3. Zero Motivation (dir. Talya Levie) – This biting Israeli dark comedy in some ways is culturally specific, as it reflects how military service is required for most Israeli young adults. But its absurdist view of office politics and the boredom of tedious work can ring true for anyone. Levie keeps the story fresh by changing character perspectives. Dana Ivgy and Nelly Tagar are funny and convincing as best friends/enemies, while Levie also gives ample time, and understanding to the supporting players. The narrative twists and turns in surprising ways, but it all comes together beautifully by the end.
2. Life Itself (dir. Steve James) – In 1994 Roger Ebert championed Hoop Dreams, helping put that film and its director, Steve James, on the map. How fitting, then, that James then chronicled Ebert’s life and final days with Life Itself. James captures both who Ebert was and what he meant to movies. He balances a look at Ebert’s early years, including little-seen archival footage with Gene Siskel, with raw, intimate scenes of Ebert struggling with the illness that took his voice, and eventually his life. I had followed Ebert for years and read his autobiography, but Life Itself gave me a whole new appreciation of the man. James’s personal commitment to Ebert and this story comes through in every shot. Somehow he makes this film both factual and spiritual. The film leavens the sadness of Ebert’s passing with a celebration of the man and what he stood for.
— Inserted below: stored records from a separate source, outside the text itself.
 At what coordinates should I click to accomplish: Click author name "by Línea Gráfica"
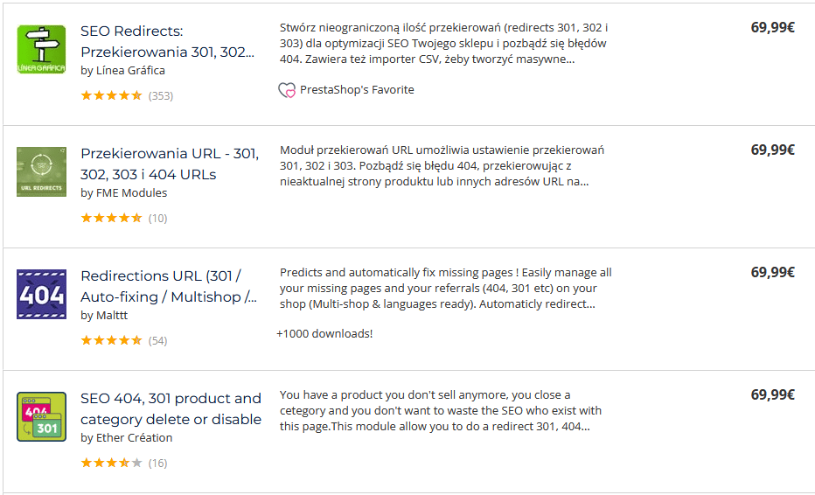[x=122, y=71]
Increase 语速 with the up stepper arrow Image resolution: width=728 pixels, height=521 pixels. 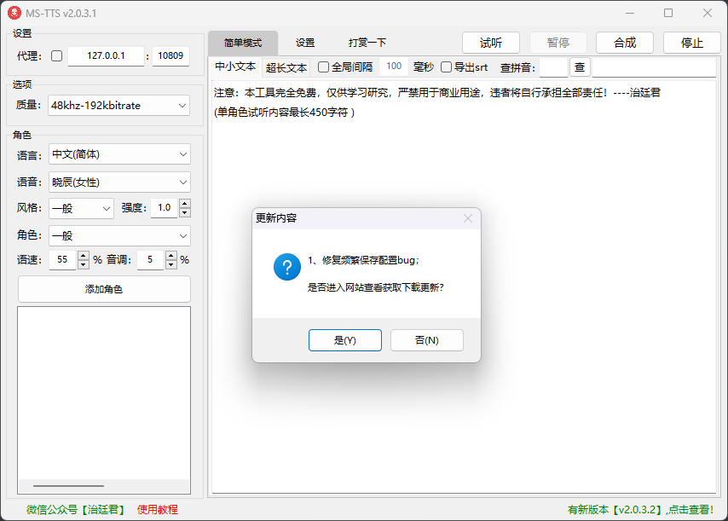point(83,255)
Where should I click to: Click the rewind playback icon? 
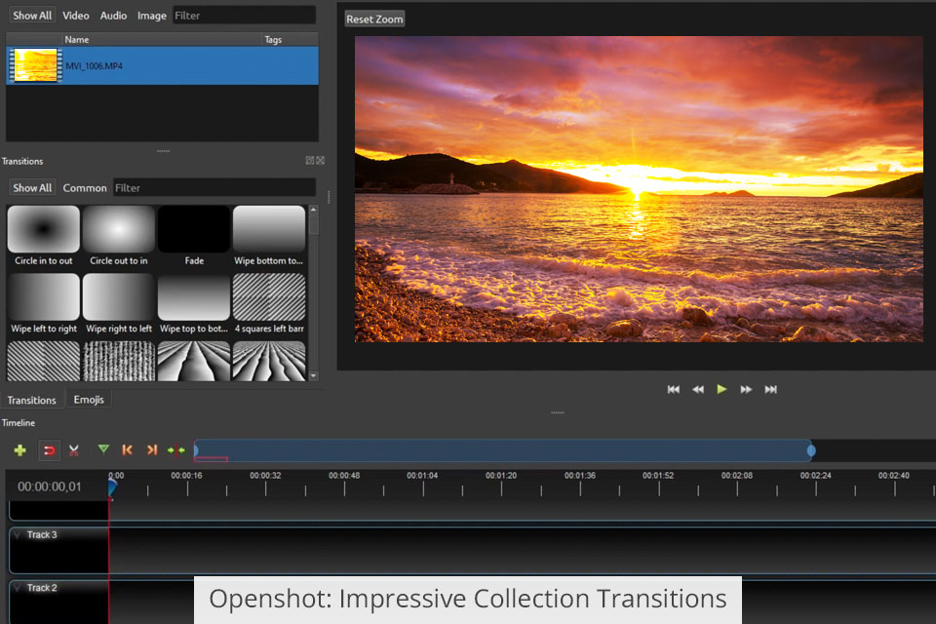(698, 389)
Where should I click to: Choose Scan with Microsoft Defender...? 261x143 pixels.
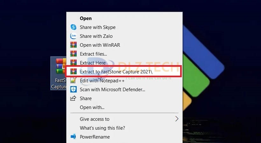point(112,90)
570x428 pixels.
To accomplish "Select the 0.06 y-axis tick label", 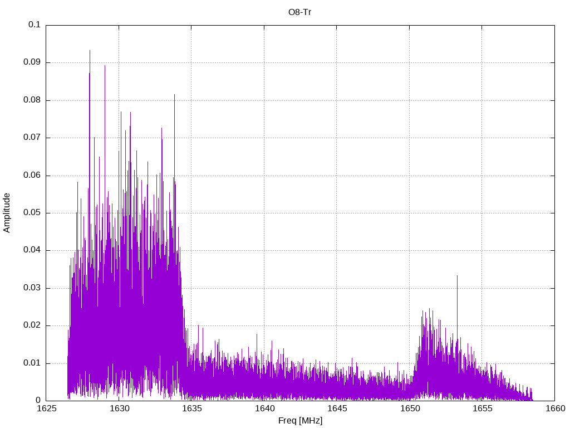I will (32, 176).
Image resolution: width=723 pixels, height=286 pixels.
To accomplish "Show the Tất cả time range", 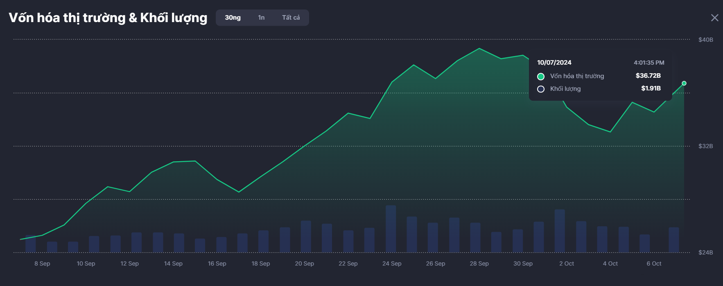I will point(291,18).
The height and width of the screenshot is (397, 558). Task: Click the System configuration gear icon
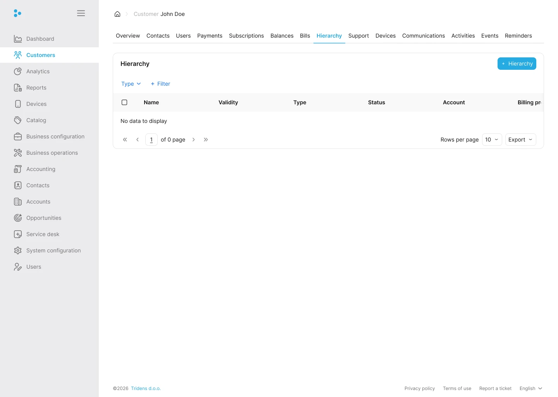pyautogui.click(x=18, y=250)

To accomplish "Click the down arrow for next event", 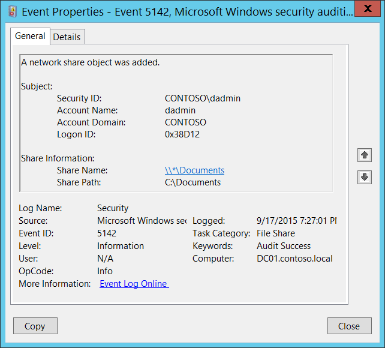I will pos(364,177).
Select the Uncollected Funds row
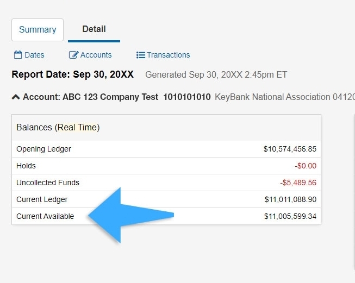The height and width of the screenshot is (283, 355). click(x=166, y=183)

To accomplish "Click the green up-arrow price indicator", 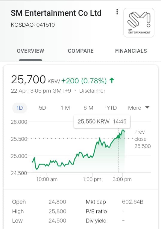I will point(112,80).
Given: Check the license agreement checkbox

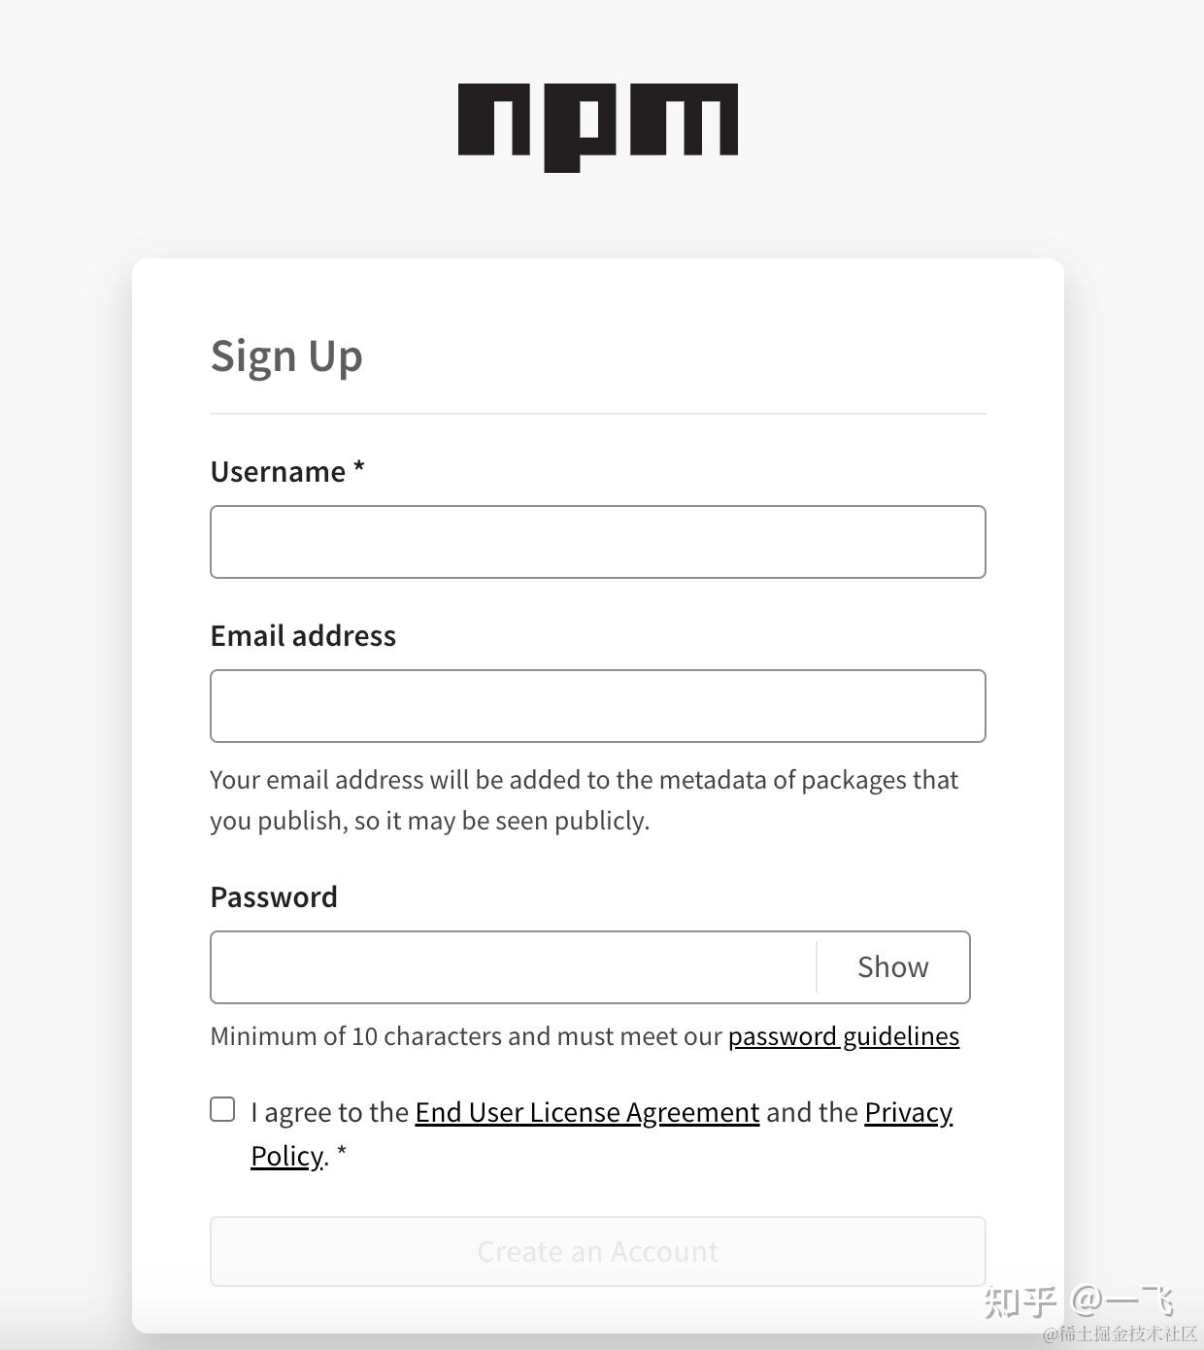Looking at the screenshot, I should tap(222, 1107).
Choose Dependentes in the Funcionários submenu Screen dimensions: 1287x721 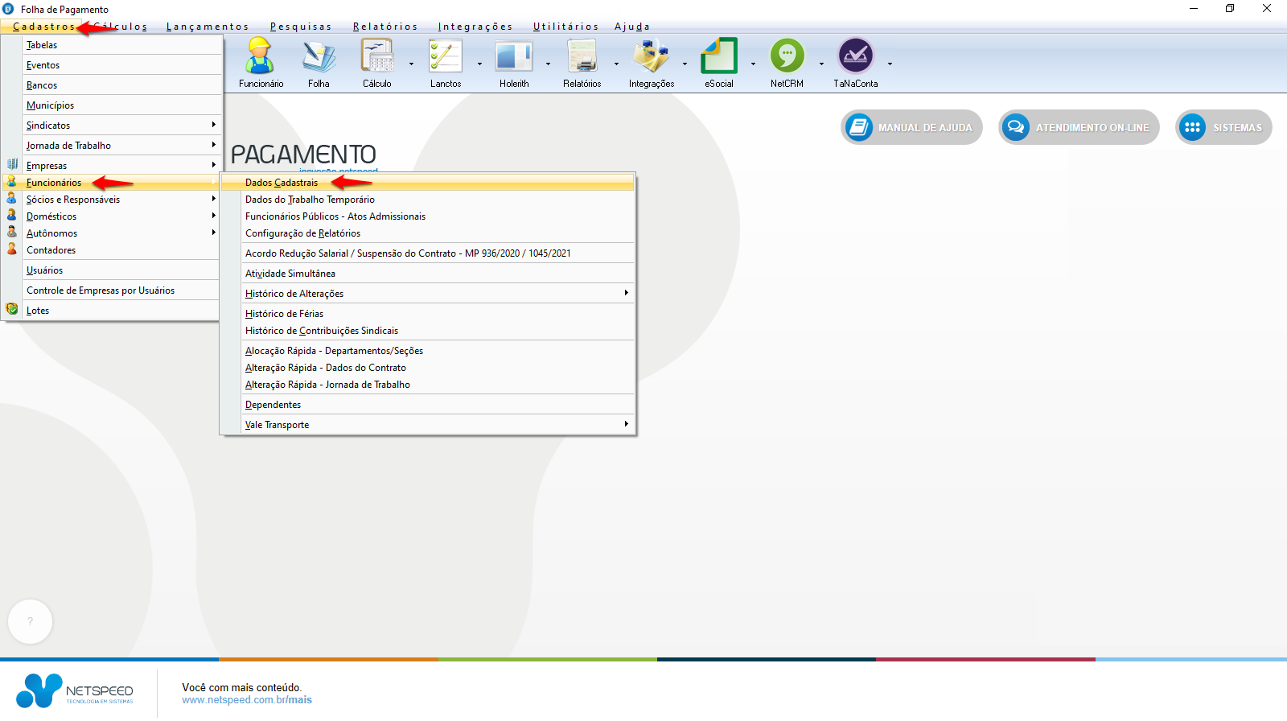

1. Boyhood (dir. Richard Linklater) – Linklater and his team deserve enormous credit for their perseverance in making a film over 12 years. In the end, though, how the film was made would matter little if the quality did not show on screen. By shooting the way he did, Linklater told a story in a way that could only be done through cinema. Other films have captured snapshots of children growing up. This is the first film where you feel like you’ve seen the whole thing. Linklater bravely eschews the conventional three-act story structure, realizing that life is a series of smaller stories. He blends one year seamlessly into the next, which is no small feat given the scope of the shooting. Newcomer Ellar Coltrane has an ease and believability in front of the camera that makes you care about him. Patricia Arquette and Ethan Hawke, as the boy’s parents, provide depth and richness to their characters, illustrating their own life changes and evolvement. Boyhood makes the ordinary special, and by doing so, becomes relatable for all. No other film in 2014 resonated or moved me this way. Both technically and emotionally, it’s the crowning achievement of the year.